═════ TEXT

OK LOVE RELAX-  MAKE A NICE DINNER FOR YOUR MAN THE WHOLE 9 YARDS A SEXY LITTLE OUTFIT  CANDLES AND ETC NO KIDS- TELL HIM DINNER AND DESERT FIRST NO SEX THAN YOU GUYS NEED TO TALK WHEN YOU ARE RELAXED - TELL HIM YOU ARE SORRY AND WANT TO GET ON MEDS AND WORK THRU YOUR ISSUES SO YOU GUYS GET BETTER TOGETHER - SOP THINKING ABOUT THE PAST AND THINK FORWARD OR YOU ARE GOING TO SCREW THIS UP DOLL ;]

LnghrnFan
by on Apr. 1, 2013 at 5:46 PM

I'm sorry you don't feel like you have anywhere to turn if this relationship doesn't work out.  Sounds like you're in a tough situation!  Have you considered going to counseling?  Pre-engagement counseling might actually be a good idea for you both.  A therapist may be able to help you work through any issues in your relationship.  Praying that you're able to make the best decision for yourself and your children.  Blessings!

manthers017
by on Apr. 2, 2013 at 10:40 AM

we had a talk last niht and decided that we both want to work hs out, i am going to get myself taken cae of and he is going to be there and support me and e are getting rid of any unneccessary stress on us (like me babysittig his sister the money is nice but not needed and it isnt wort all the stress and drama that comes with it) and i will just put my kids in daycare and work my job fulltime so that i am less stressed and i actually get to see him and we canall be togher as a family becuse right now i dont see him much o miy kids honestly i watc his sister 8-5 mon-fri and i work 6-9 mon tues and fri and then i work all day sat and sun and he works 5-4:30 mon-fri so i am home when he is pretty much weds and thurs night and sun night.

══════════
═════ SUPPLIED RECORDS

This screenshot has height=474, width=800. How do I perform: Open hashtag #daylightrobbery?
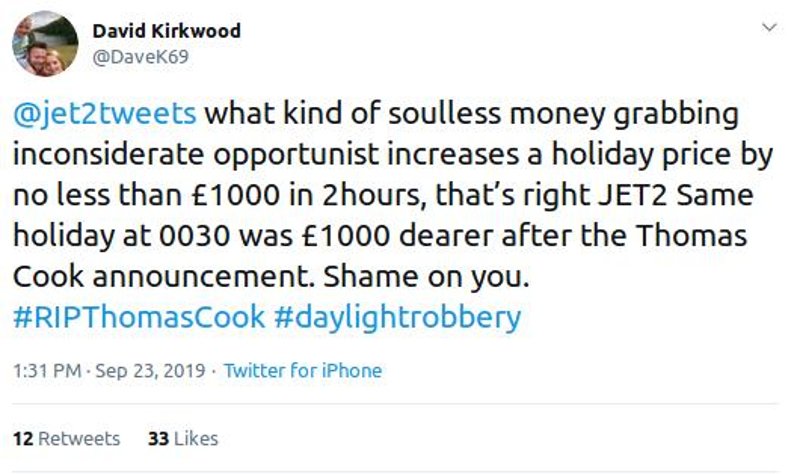(397, 318)
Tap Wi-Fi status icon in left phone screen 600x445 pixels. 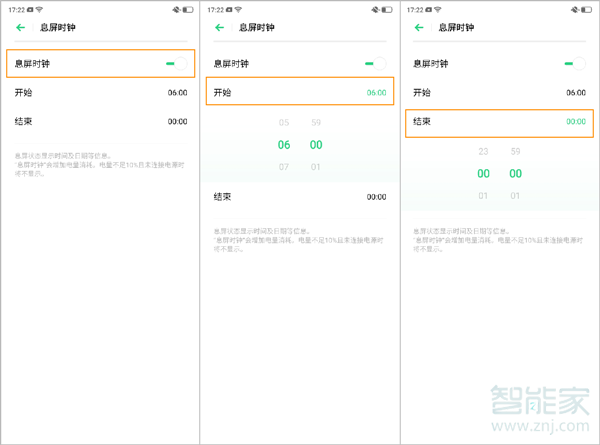[40, 9]
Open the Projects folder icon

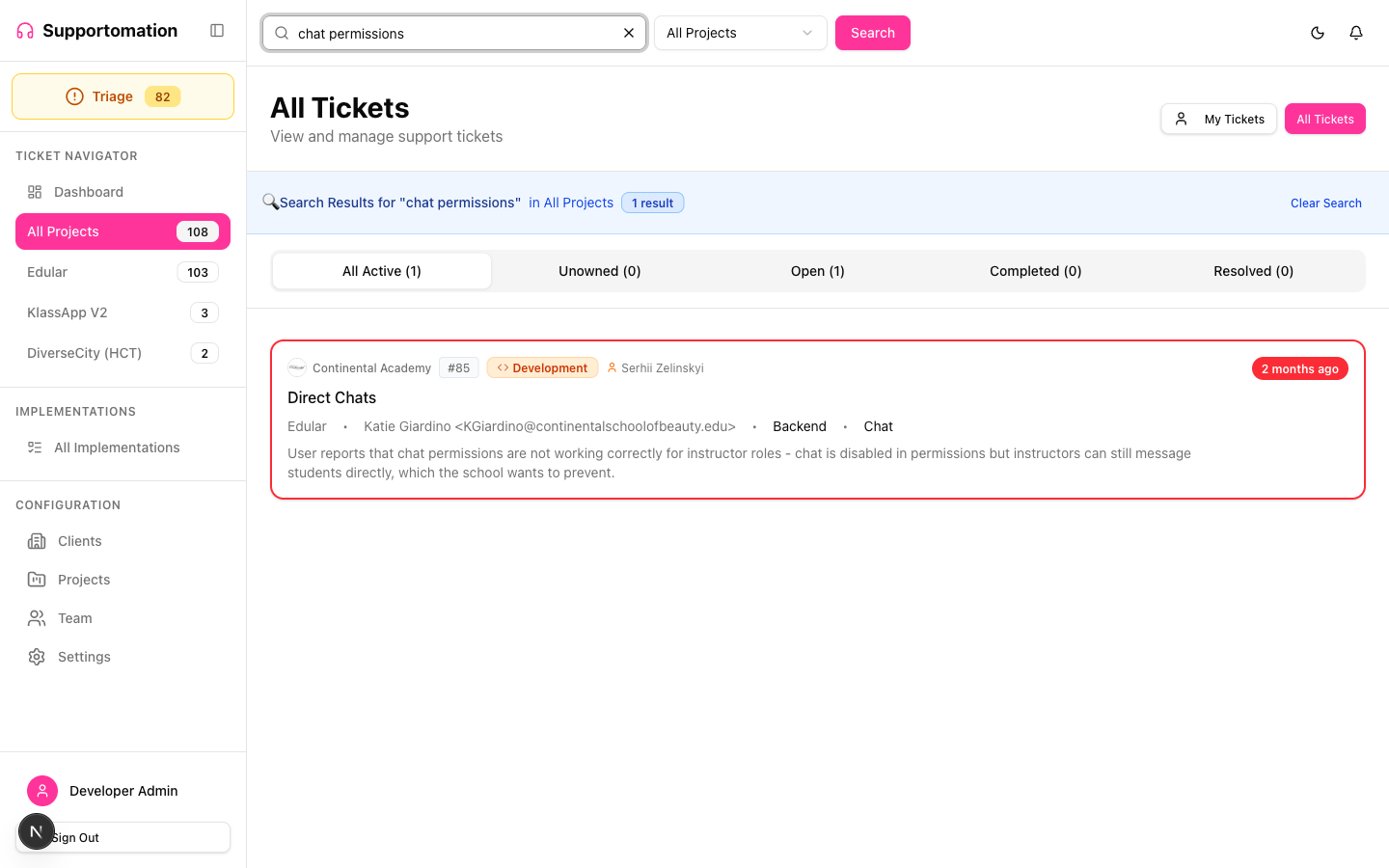point(37,580)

══════════

▶ _ACTIONS TO TAKE_:
(1) In the forum thread, what type of counseling does LnghrnFan say might be a good idea for both partners?
(2) Reproduce the passage of the forum thread that begins at the words "manthers017" and stops after the words "and sun night.".

▶ _RESPONSE LIST_:
(1) Pre-engagement counseling.

(2)
manthers017
by on Apr. 2, 2013 at 10:40 AM

we had a talk last niht and decided that we both want to work hs out, i am going to get myself taken cae of and he is going to be there and support me and e are getting rid of any unneccessary stress on us (like me babysittig his sister the money is nice but not needed and it isnt wort all the stress and drama that comes with it) and i will just put my kids in daycare and work my job fulltime so that i am less stressed and i actually get to see him and we canall be togher as a family becuse right now i dont see him much o miy kids honestly i watc his sister 8-5 mon-fri and i work 6-9 mon tues and fri and then i work all day sat and sun and he works 5-4:30 mon-fri so i am home when he is pretty much weds and thurs night and sun night.